Task> Leave the pictures out and repeat the rest of the data below exactly.

Provided data>
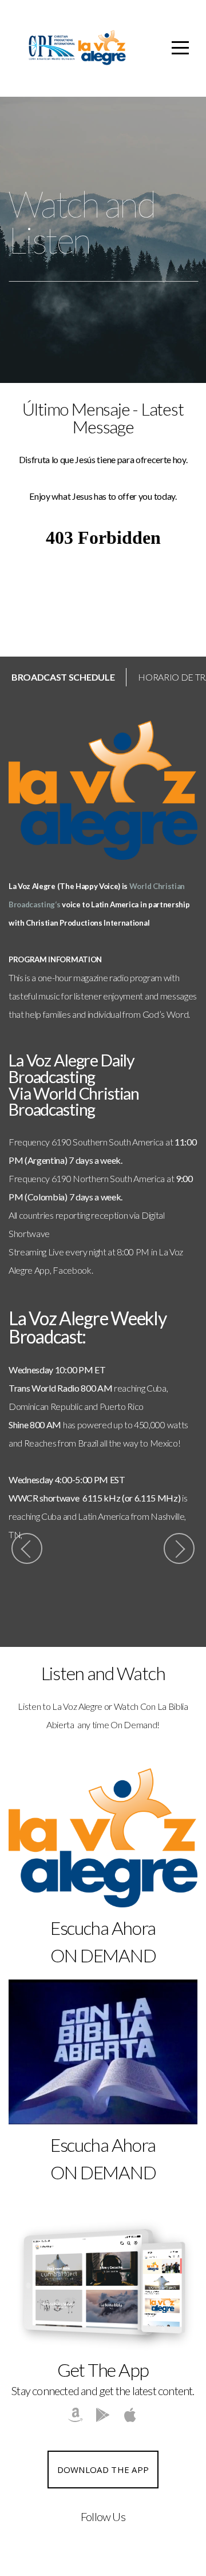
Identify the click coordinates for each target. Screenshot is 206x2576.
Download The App (103, 2469)
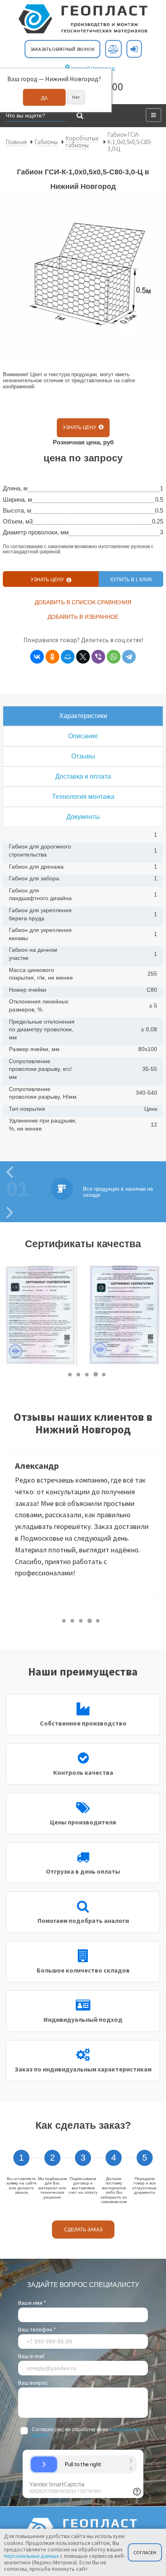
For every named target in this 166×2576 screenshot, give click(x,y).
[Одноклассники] (52, 657)
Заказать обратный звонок (62, 49)
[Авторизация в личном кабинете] (134, 49)
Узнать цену (81, 427)
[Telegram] (129, 657)
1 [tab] (70, 1374)
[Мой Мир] (68, 657)
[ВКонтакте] (37, 657)
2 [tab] (79, 1374)
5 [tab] (104, 1374)
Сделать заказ (83, 2230)
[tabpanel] (41, 1316)
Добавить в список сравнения (83, 602)
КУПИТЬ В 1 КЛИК (131, 579)
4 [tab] (95, 1374)
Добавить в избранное (83, 617)
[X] (83, 657)
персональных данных (31, 2555)
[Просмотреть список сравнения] (113, 49)
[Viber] (98, 657)
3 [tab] (87, 1374)
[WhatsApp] (113, 657)
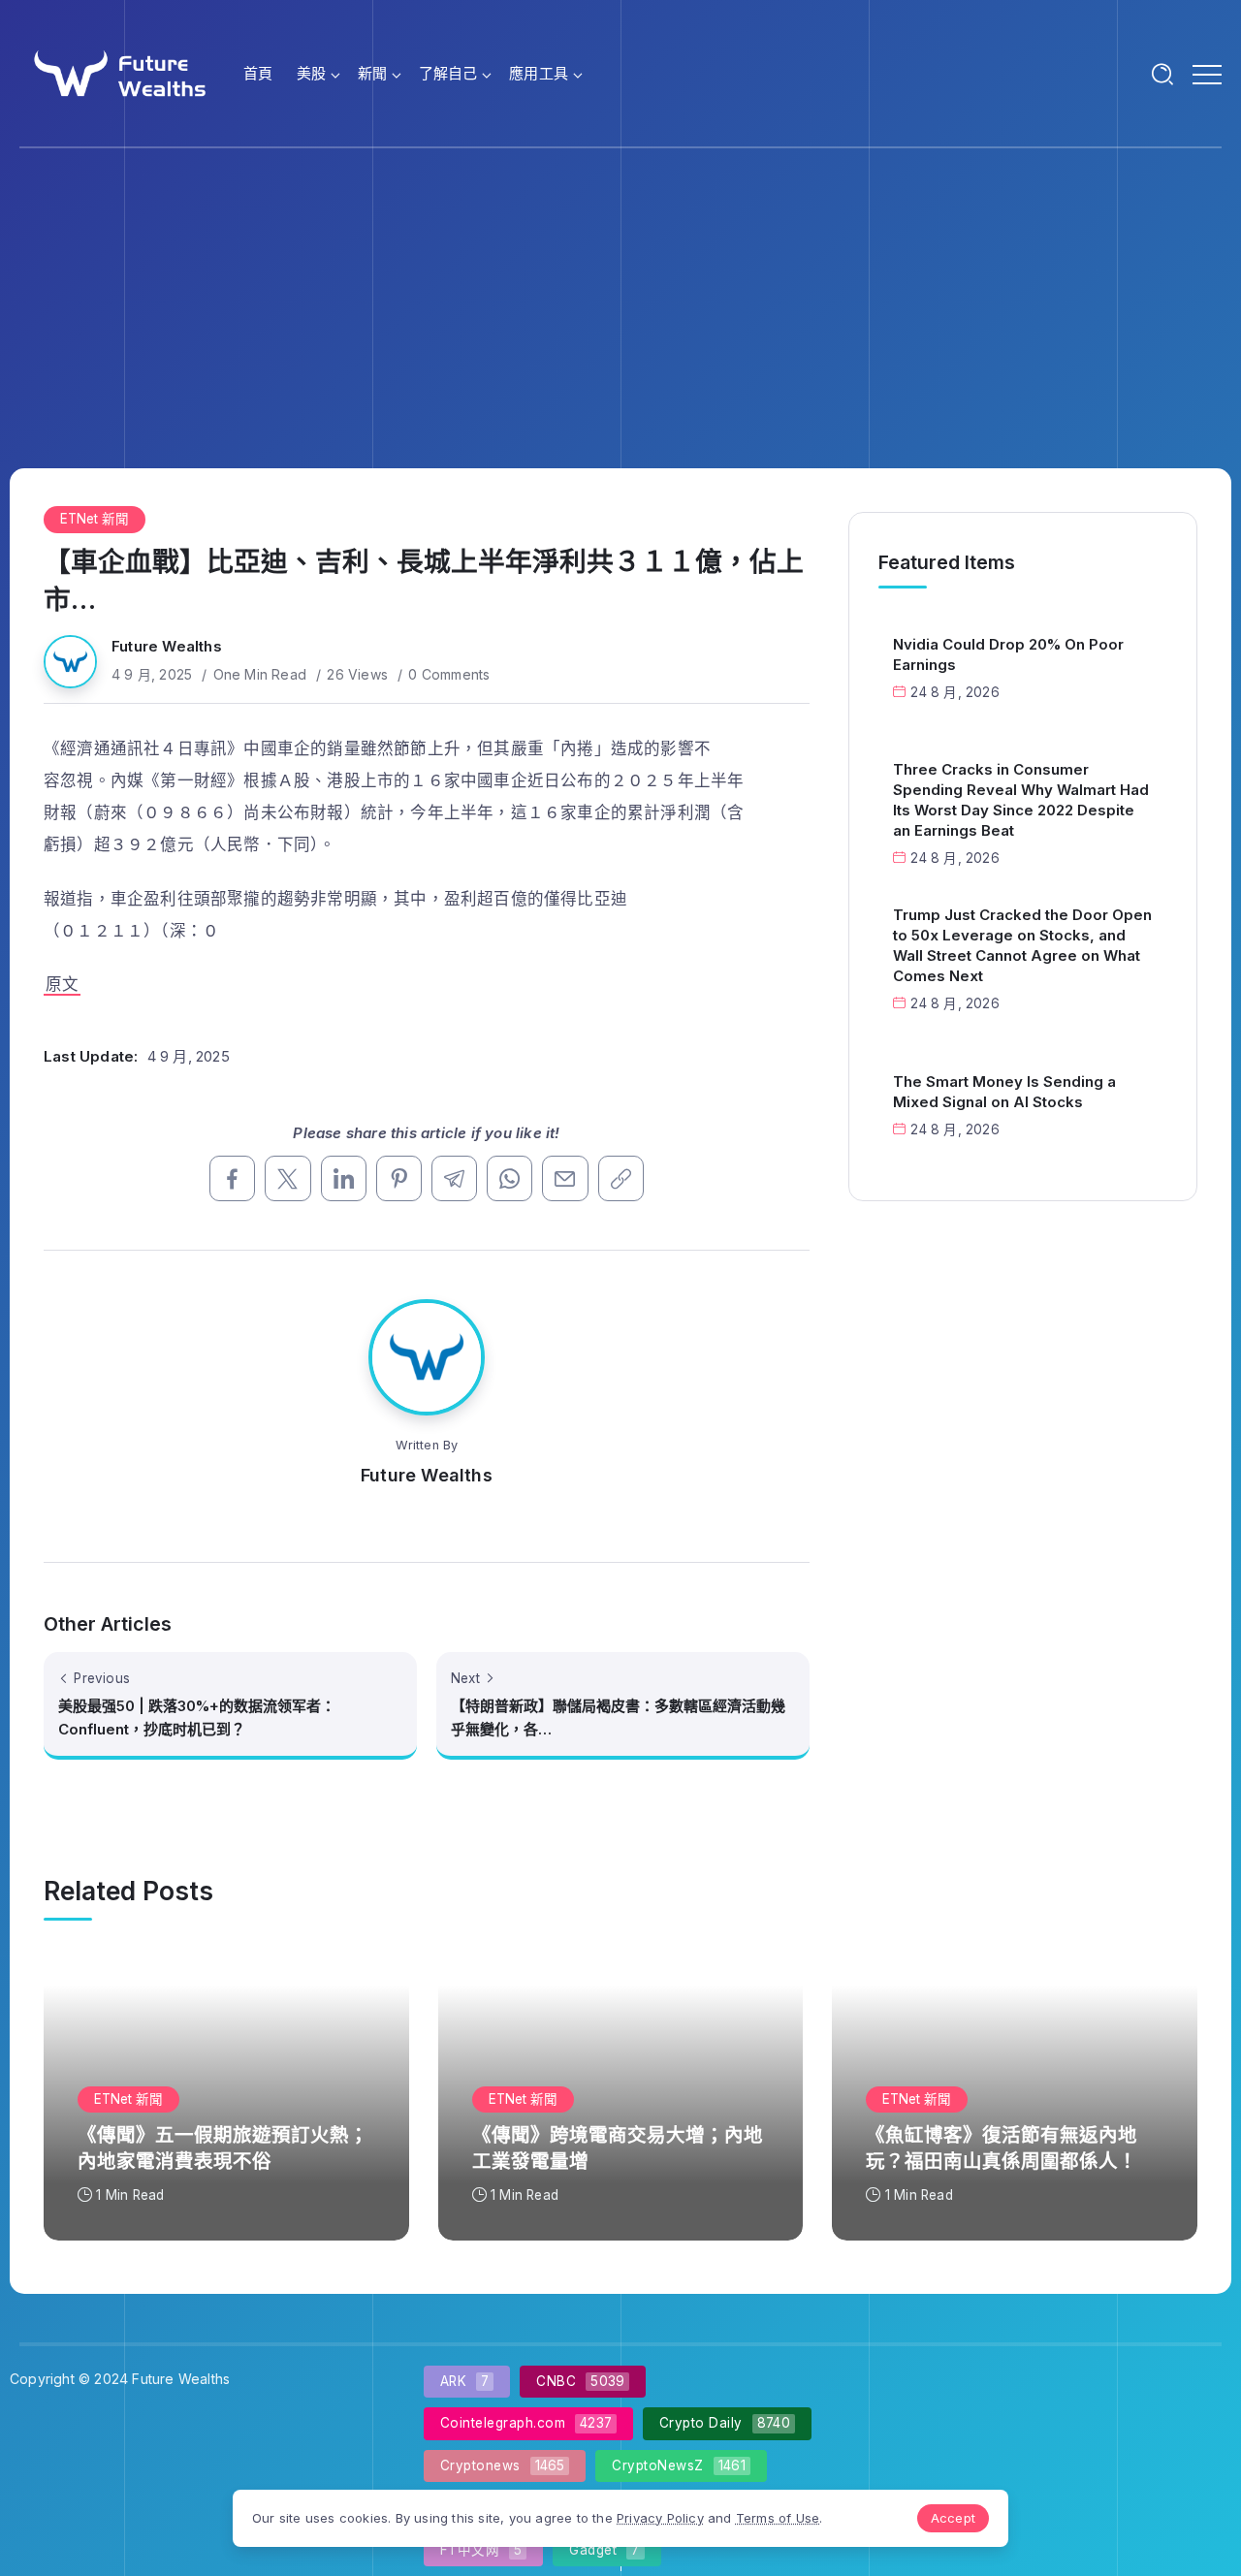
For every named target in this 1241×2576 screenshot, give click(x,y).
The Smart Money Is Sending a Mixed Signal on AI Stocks (1004, 1091)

Response to this exercise>
Identify the click coordinates for each target. Screenshot is 206x2576.
Download The App (103, 2469)
For every named target in this 166×2576 screenshot, give click(x,y).
[Одноклассники] (52, 657)
Заказать обратный звонок (62, 49)
[Авторизация в личном кабинете] (134, 49)
Узнать цену (81, 427)
[Telegram] (129, 657)
1 [tab] (70, 1374)
[Мой Мир] (68, 657)
[ВКонтакте] (37, 657)
2 [tab] (79, 1374)
5 [tab] (104, 1374)
Сделать заказ (83, 2230)
[tabpanel] (41, 1316)
Добавить в список сравнения (83, 602)
КУПИТЬ В 1 КЛИК (131, 579)
4 [tab] (95, 1374)
Добавить в избранное (83, 617)
[X] (83, 657)
персональных данных (31, 2555)
[Просмотреть список сравнения] (113, 49)
[Viber] (98, 657)
3 [tab] (87, 1374)
[WhatsApp] (113, 657)
For every named target in this 1241×2576 screenshot, give click(x,y).
The Smart Money Is Sending a Mixed Signal on AI Stocks (1004, 1091)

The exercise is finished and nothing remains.